GENEVA (Reuters) - The family and colleagues of a Nigerian aid worker who was killed by her Islamist militant kidnappers mourned her death on Tuesday as the Red Cross said it had refused to pay a ransom for her release.
The Nigerian government said on Monday a medical aid worker held hostage by Islamic State in West Africa (ISWA) militants was killed after a deadline they had set expired.
The International Committee of the Red Cross (ICRC) later named her as 24-year-old midwife Hauwa Mohammed Liman, who worked in a hospital supported by the Geneva-based aid agency.
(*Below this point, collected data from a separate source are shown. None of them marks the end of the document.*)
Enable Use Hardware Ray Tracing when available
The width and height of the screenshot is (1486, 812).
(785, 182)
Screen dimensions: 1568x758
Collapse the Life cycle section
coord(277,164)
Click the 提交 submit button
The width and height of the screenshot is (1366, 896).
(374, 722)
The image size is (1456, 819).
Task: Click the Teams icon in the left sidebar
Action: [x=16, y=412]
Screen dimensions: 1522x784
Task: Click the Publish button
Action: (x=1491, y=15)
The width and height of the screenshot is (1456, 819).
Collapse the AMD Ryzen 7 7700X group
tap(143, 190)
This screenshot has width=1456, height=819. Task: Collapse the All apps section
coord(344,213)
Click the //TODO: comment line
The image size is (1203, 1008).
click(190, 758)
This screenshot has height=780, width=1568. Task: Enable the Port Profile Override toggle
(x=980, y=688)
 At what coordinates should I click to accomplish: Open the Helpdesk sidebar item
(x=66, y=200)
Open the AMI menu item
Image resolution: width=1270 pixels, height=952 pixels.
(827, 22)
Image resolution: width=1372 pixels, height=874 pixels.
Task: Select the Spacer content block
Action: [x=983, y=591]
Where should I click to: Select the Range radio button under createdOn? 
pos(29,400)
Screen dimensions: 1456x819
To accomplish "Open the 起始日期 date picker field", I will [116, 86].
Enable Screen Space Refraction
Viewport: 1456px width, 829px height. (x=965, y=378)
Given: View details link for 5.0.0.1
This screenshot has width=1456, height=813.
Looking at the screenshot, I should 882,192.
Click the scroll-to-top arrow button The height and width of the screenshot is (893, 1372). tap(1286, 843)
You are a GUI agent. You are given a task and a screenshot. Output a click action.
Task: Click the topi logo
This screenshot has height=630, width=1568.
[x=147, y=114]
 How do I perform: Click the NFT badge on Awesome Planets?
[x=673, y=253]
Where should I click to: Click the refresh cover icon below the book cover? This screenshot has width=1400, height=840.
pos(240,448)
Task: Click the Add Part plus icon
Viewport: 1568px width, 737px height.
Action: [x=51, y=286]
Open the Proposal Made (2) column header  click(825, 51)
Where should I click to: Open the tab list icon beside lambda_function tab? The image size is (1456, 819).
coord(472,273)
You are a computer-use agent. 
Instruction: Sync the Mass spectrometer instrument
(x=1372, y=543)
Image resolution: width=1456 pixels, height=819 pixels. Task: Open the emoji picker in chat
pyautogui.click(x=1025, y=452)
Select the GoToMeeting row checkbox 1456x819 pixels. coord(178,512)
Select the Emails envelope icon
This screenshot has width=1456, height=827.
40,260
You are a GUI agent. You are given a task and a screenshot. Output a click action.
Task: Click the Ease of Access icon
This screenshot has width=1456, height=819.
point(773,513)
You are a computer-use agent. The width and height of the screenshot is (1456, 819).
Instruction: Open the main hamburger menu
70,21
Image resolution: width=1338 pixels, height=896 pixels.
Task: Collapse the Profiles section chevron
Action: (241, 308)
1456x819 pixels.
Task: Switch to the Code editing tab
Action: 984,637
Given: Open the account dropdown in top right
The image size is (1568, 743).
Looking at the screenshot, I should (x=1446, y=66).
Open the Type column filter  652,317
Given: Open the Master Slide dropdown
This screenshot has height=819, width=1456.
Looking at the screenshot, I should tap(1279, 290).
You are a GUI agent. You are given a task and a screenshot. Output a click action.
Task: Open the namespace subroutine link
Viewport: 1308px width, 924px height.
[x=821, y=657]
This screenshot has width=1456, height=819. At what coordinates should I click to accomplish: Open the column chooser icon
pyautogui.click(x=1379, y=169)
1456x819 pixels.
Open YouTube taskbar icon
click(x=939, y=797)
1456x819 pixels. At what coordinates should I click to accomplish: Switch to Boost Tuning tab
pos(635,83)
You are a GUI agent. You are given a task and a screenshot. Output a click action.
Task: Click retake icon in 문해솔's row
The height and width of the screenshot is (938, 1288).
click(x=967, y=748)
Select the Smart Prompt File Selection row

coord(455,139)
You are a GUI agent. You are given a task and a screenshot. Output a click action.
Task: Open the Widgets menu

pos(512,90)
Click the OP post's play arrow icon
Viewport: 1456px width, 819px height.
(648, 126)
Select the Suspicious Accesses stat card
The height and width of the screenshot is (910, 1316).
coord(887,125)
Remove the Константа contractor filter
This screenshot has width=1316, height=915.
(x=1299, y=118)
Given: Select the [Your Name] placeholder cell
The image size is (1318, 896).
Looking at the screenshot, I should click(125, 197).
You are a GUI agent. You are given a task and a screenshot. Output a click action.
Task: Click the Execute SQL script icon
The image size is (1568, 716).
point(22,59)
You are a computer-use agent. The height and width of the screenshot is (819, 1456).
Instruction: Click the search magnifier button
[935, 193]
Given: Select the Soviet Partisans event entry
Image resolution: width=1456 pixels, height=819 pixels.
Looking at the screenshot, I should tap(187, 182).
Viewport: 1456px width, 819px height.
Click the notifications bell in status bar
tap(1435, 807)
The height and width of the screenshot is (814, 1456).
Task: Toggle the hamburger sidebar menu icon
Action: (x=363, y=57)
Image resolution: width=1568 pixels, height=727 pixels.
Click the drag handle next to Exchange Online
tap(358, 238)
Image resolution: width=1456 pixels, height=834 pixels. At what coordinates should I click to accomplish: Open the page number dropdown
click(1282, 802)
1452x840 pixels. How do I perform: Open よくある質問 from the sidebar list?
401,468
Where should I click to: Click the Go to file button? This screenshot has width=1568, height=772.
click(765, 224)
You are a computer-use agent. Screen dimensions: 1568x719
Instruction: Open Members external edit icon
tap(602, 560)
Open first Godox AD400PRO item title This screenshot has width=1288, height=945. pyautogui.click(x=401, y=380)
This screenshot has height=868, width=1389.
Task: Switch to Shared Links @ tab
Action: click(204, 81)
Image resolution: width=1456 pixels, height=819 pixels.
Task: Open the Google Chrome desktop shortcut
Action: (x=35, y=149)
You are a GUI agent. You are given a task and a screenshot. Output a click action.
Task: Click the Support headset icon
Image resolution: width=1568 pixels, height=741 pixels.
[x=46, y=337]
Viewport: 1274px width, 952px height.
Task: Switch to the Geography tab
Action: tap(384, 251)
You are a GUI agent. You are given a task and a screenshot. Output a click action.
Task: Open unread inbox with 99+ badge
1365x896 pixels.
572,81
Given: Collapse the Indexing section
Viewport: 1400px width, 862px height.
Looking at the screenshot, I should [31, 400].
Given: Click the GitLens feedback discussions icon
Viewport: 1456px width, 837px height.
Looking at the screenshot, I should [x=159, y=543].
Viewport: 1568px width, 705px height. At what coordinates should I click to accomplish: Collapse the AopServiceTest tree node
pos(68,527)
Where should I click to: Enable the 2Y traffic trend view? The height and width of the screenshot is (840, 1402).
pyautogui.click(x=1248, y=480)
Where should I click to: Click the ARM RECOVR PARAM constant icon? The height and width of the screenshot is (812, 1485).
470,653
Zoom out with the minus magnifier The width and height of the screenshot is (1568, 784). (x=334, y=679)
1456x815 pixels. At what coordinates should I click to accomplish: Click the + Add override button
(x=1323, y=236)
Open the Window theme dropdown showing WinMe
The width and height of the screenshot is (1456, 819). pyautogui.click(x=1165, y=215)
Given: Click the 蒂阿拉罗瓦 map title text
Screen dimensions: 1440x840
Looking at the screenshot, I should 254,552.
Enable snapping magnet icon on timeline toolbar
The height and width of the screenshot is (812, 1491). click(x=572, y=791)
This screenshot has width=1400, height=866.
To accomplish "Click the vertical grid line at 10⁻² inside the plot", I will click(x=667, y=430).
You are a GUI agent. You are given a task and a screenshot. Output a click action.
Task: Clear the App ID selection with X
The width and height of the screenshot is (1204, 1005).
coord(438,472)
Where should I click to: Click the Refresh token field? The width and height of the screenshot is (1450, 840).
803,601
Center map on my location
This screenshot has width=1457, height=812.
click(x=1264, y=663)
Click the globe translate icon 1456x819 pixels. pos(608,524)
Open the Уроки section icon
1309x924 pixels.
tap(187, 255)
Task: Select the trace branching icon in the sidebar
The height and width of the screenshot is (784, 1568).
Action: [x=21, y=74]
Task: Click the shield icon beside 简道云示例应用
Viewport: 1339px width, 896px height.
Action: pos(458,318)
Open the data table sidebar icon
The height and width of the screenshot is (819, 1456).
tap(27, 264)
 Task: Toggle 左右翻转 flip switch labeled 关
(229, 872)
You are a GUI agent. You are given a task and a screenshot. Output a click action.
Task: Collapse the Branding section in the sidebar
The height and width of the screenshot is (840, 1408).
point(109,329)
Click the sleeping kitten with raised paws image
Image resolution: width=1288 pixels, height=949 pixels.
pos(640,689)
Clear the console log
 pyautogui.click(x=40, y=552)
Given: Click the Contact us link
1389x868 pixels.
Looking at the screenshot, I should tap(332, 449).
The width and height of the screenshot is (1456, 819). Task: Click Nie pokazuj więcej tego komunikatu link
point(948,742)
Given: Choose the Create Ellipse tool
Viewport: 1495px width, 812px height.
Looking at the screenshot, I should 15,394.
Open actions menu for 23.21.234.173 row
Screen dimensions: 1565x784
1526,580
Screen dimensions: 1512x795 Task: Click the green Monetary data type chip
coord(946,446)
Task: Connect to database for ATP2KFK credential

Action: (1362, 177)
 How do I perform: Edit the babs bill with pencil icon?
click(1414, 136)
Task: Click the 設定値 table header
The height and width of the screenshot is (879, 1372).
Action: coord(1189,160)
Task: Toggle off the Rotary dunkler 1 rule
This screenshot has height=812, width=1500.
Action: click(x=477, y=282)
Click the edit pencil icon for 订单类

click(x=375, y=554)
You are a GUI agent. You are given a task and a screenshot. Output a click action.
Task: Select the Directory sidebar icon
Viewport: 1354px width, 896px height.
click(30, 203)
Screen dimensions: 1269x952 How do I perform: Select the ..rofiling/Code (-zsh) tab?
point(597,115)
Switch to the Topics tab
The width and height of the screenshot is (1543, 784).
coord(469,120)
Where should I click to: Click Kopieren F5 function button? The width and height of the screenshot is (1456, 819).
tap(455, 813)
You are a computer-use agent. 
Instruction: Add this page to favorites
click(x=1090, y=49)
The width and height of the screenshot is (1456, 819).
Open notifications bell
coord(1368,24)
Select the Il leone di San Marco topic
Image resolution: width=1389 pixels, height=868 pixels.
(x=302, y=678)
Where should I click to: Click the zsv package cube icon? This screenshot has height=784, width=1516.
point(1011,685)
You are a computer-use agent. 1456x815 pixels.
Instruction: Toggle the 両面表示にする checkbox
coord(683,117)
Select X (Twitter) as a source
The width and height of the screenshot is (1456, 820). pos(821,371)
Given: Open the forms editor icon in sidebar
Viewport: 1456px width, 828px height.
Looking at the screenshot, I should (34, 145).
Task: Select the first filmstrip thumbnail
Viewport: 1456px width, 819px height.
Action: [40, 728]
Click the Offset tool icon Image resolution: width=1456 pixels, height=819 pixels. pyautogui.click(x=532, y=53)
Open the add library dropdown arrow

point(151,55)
A senior ICRC official denounced the killing as "a despicable act of cruelty".
But the organisation had decided not to pay a ransom as it would set a dangerous precedent for the 16,000 aid workers it deploys worldwide, Patricia Danzi, ICRC regional director for Africa, told Reuters.
"We are a humanitarian organisation so we cannot enter into such kind of negotiations. So we always ask for unconditional release. And that's what we did. That was the plea," she said.
The agency had issued a public appeal to her captors at the weekend to spare her life after a threat was received.
The slain aid worker's father, Mohammed Liman, told Reuters that his daughter wanted to serve humanity and that was why she went to a remote area like Rann.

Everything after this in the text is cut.